Data from epidemiological studies of pregnant women exposed to bupropion in the first trimester have not identified an increased risk of congenital malformations overall. However, there are risks to the mother associated with untreated depression during pregnancy. Animal studies indicate that when bupropion was administered to pregnant rats during organogenesis, there was no evidence of fetal malformations at doses up to approximately 10 times the maximum recommended human dose (MRHD) of 450 mg/day. Conversely, when given to pregnant rabbits during organogenesis, non-dose-related increases in the incidence of fetal malformations and skeletal variations were observed at doses approximately equal to the MRHD and greater, with decreased fetal weights noted at doses twice the MRHD and higher.

The estimated background risk for major birth defects and miscarriage is unknown for the indicated population; however, all pregnancies carry a background risk of birth defects, loss, or other adverse outcomes. In the U.S. general population, the estimated background risk of major birth defects and miscarriage in clinically recognized pregnancies is 2% to 4% and 15% to 20%, respectively.

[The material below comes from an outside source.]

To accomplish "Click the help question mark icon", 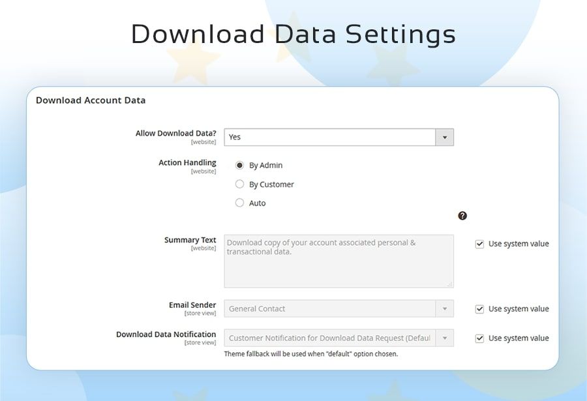I will (462, 216).
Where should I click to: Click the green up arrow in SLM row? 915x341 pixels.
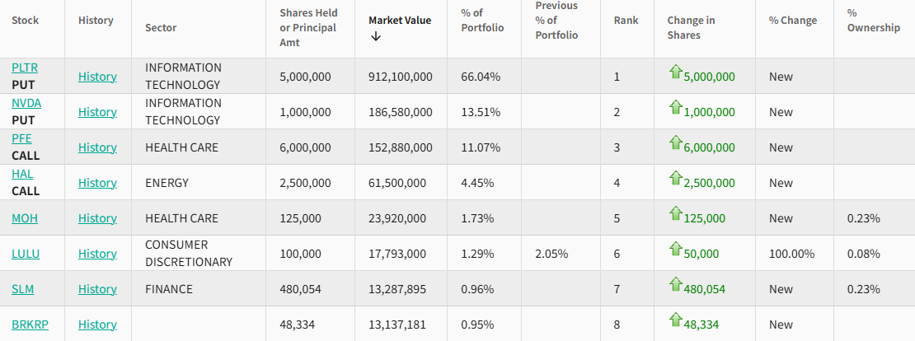click(x=675, y=285)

A prospective, longitudinal study followed 201 pregnant women with a history of major depressive disorder who were euthymic and taking antidepressants during pregnancy at the beginning of pregnancy. The findings indicated that women who discontinued antidepressants during pregnancy were more likely to experience a relapse of major depression compared to those who continued their antidepressant treatment. Therefore, it is important to consider the risks to the mother of untreated depression and the potential effects on the fetus when discontinuing or changing treatment with antidepressant medications during pregnancy and postpartum.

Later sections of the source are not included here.